好きなものが買えるって僕には奇跡
二人の兄は、バイトをしていた。
その為、いつも家族そろって夕食を食べることが少なくなっていった。
いたら、いたで喧嘩になることが目に見えてるから僕にとっては好都合だ。
けれど、いつの間にか好きな物を買って楽しんでる姿を見て、僕は羨ましさを感じていた。
「ゲーム貸して」
「無理」
この繰り返しで、指をくわえて、兄がいないときに・・
結局、なぜかバレて激怒りされる。
「おさるが勝手に入るから鍵をつけて」と懇願する兄にまた、お母さんから怒られる始末だ。

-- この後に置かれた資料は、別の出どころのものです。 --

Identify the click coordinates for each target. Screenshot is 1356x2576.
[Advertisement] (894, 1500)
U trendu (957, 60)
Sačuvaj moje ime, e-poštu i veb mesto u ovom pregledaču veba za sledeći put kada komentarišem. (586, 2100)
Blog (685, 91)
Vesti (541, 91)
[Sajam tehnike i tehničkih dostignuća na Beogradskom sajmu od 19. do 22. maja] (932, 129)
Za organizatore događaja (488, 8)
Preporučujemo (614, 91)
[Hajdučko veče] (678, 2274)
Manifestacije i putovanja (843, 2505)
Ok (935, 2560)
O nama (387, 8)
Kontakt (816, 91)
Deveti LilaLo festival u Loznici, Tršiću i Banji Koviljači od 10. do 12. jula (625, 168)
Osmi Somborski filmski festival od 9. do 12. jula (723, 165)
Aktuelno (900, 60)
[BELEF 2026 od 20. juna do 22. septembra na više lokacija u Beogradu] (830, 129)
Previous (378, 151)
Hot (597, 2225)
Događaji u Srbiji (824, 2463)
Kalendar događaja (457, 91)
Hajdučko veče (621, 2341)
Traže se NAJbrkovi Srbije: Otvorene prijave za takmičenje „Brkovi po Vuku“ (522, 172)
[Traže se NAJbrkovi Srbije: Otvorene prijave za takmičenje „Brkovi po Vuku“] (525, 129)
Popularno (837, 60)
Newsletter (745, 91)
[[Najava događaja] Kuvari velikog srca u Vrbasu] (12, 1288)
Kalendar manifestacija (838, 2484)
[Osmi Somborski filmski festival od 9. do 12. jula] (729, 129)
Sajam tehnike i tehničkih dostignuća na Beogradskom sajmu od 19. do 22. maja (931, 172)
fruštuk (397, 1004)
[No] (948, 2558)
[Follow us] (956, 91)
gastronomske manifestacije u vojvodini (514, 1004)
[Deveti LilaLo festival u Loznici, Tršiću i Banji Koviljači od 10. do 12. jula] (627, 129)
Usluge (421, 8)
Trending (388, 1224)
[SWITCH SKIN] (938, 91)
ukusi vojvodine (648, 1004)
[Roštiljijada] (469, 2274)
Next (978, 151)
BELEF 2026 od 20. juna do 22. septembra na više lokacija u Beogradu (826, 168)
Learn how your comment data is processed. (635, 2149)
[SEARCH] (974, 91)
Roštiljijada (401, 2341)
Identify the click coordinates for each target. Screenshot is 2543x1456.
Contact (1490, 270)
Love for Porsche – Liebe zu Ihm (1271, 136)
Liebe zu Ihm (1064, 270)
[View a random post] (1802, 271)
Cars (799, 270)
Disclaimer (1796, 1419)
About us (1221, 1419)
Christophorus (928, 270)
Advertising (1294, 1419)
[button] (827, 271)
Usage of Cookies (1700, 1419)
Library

最近、2番目の兄は、オシャレなんか決め込んでバカみたいだ。
1番上は遊びに夢中で帰ってこない。
バイトをすると素晴らしい世界が待ってるのか?
なんか1番下は損だ・・・
なにもかもが遅い。
お年玉だってそうだ。
1番少ない!!!
僕は、バイトがしたくて仕方なかった。
今、僕にとって奇跡なことが、きっと当たり前になって欲しいものが手に入る。
こっそり隠れてなんてしなくても
「僕のものだから自由に好きな時に使える」
奇跡が奇跡じゃなくなるように・・・
夢見る僕に
「お前じゃ無理!!」
「何で?」
「ドン臭いから」
バイトをしてることが自慢の兄が僕の夢を一瞬で壊した。